Economic data paints a gloomy picture of the outlook for China’s economic growth.
However, the skyrocketing rise to fame of an “idol” girl group, SNH48, demonstrates the astonishing buying power of the post-90s, the generation born after 1990.
It could indicate where solutions may lie for the economy’s declining growth.
SNH48 is the sister group in mainland China of Japan’s AKB48.
Established three years ago, SNH48 has 75 members, who are all part of the post-90s generation.
The average age of their fans is about 20, and 60 percent of them are young men.
The group holds a “general election” to choose the most popular idol each year, and fans have to pay to vote.
They can vote more if they buy more votes.
Some fans spend tens of thousands of yuan to vote for their idol.
The first general election generated more than 10 million yuan (US$1.57 million), excluding revenue from related products like T-shirts and handkerchiefs.
The phenomenon has injected some fresh hope into China’s lackluster economic landscape.
Investors believe they can get back 10 times what they invested in the idol group.
The emerging young Chinese consumers have five characteristics.
First, they cannot keep their hands off their smartphones and spend a lot of their time shopping online.
Second, they are eager to express their own personality when buying products.
Third, they value taste and favor meaningful products and stories.
Fourth, they readily use credit cards to buy something they like.
Fifth, they are willing to live from paycheck to paycheck to enjoy quality of life.
Unlike their parents, the post-90s will spend all they have or even borrow from others to satisfy their desires.
They prefer to use leverage when investing in stocks, in the hope of making a fortune.
By contrast, their parents prefer to save and budget for their spending.
The post-90s might unleash vast buying power in the next decade as they enter the peak period of their careers and buying capacity between the ages of 21 and 30.
Online shopping is a favorite pastime.
Alibaba’s Singles Day shopping promotion took in over 10 billion yuan in the first 13 minutes.
The post-90s spend a total of 24 billion yuan in online shopping per month, a report released by comScore said.
On their shopping lists are clothes, cosmetics and mobile phones, the report said.
There are 140 million people in China’s post-90s generation, making up 11.7 percent of the total population.
They account for 26 percent of the country’s online shoppers.
Their voracious appetite for spending online has driven the rallies in the stock prices of e-commerce leaders Alibaba Group Holding Ltd. and JD.com.
Microlending is another sector that has benefited from China’s emerging post-90s shoppers.
The younger generation borrows money through microlending apps to pay for travel or clubbing and repays by installments.

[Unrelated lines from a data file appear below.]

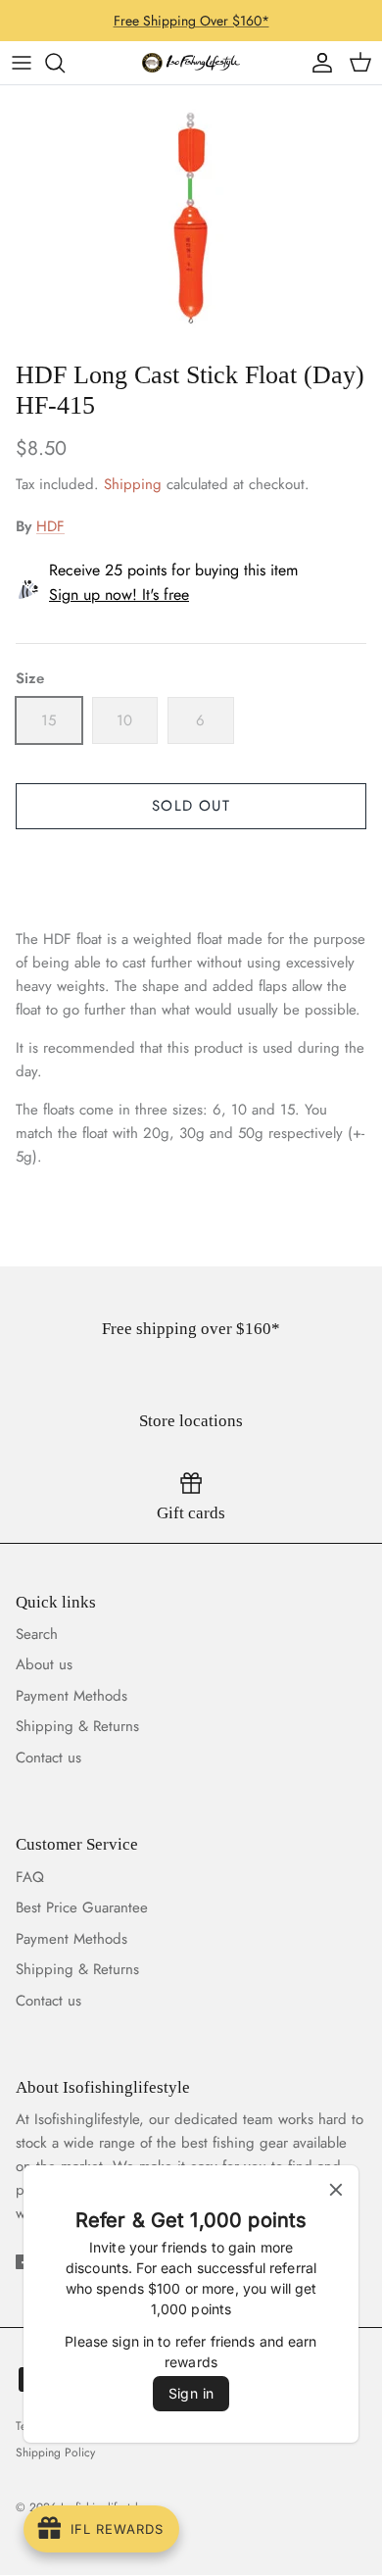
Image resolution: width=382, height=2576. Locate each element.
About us (44, 1664)
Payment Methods (71, 1696)
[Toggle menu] (21, 62)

Tencent Holdings (00700.HK) has positioned itself well for this group of target consumers, through WeBank and social network platforms like WeChat and QQ.
The internet giant has achieved a 165 times return with dividends on the stock market over the last decade. How about the next?
Internet technology stocks have become the most sought-after in China’s switch to the new economy.
And it’s very likely that 17 foreign-listed China stocks will be included in two MSCI benchmarks this Friday, including Alibaba, Baidu Inc. and Qihoo 360 Technology Co. Ltd.
The move could attract US$7 billion from passive funds into these stocks.
This article appeared in the Hong Kong Economic Journal on Nov. 12.